La decisión de la jerarquía no puede sorprendernos conociendo la deriva de la Conferencia Episcopal en los asuntos de este mundo. Sin duda la Iglesia española se siente mucho más cómoda ejerciendo su labor adoctrinadora entre las señoras con abrigos de piel de nutria que al acabar el oficio religioso acuden a las manifestaciones convocadas por el Partido Popular como si el credo de esta formación política fuera una prolongación de su fe inquisitorial. Pero una cosa es la liturgia del Vaticano y otra muy distinta, el evangelio cosido a la vida.
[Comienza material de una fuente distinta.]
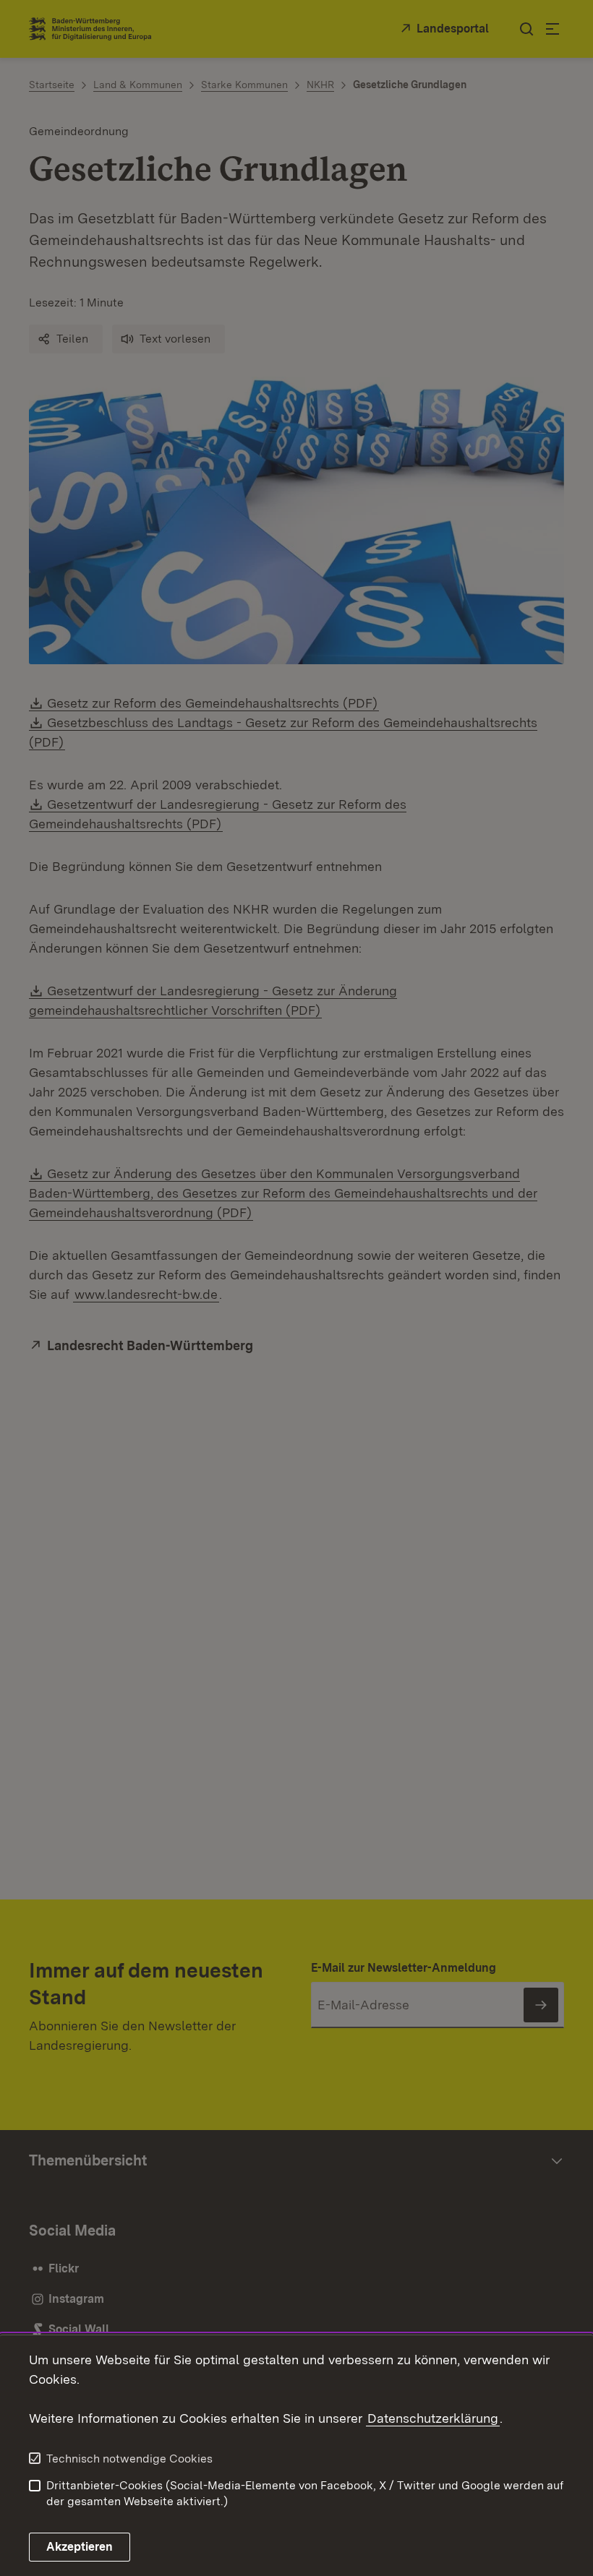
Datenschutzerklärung (432, 2418)
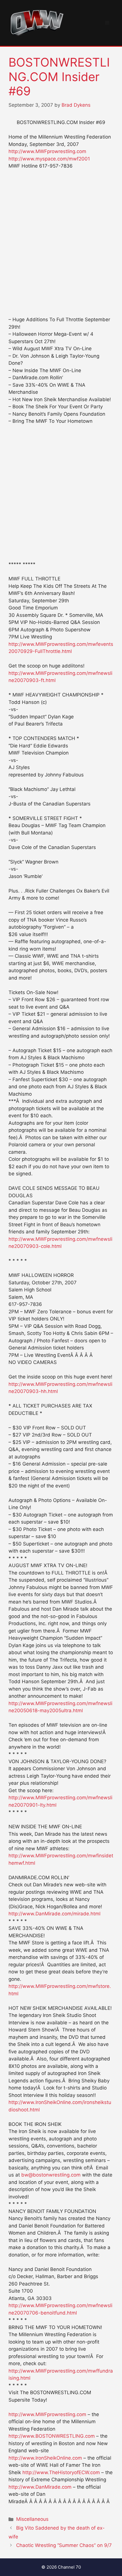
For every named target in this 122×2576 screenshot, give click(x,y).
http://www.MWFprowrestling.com (47, 151)
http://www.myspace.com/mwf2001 (49, 159)
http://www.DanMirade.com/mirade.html (54, 1913)
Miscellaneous (32, 2519)
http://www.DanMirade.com (40, 2487)
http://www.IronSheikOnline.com (45, 2458)
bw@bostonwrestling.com (51, 2175)
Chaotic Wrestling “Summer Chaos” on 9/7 (64, 2545)
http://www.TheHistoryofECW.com (61, 2472)
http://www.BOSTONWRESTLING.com (52, 2436)
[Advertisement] (61, 238)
Según las Escrituras, en el cielo borrascoso del Gólgota se firmó bajo el rayo un nuevo testamento con el que al parecer Dios inmortalizó el sacrificio de su hijo para que nutriera la fe en la resurrección de los más desesperados. El cristianismo desde entonces no ha hecho más que traicionar el mensaje de su Mesías. Porque el Nazareno nunca fue un tipo al que le gustara rodearse de oropeles ni grandes ceremonias como las que acostumbran a oficiar Papas y cardenales, sino un hombre como todos los hombres, que juraba en arameo, el idioma de los pobres de Israel, la lengua de los pescadores y los perseguidos, de los carpinteros y las putas. Un tipo a veces desesperado que sudaba cuando hacía calor y que tenía sentimientos y dudas como cualquiera y que albergaba también una secreta rebeldía contra Roma. Una especie de anarquista que estaba en contra de la esclavitud y de los mercaderes de Templo. Y que acabó, como era de suponer, crucificado.

Cuentan que en una primavera lejana, tal día como hoy, aquel Jesús de Galilea, resucitó. No sé qué grado de fascinación poética encierra este hecho al que fían ciegamente sus esperanzas millones de desheredados, pero estoy segura de que si el Nazareno tuviera que resucitar ahora, no lo haría entre los grandes mármoles del Vaticano ni en los estudios de la COPE, sino en la humilde parroquia de Vallecas, con vaqueros gastados y una sudadera de chándal remangada por encima de los codos, para bregar en la marea sucia de la vida junto a los tres curas de este barrio que al parecer son los únicos que todavía creen en Dios.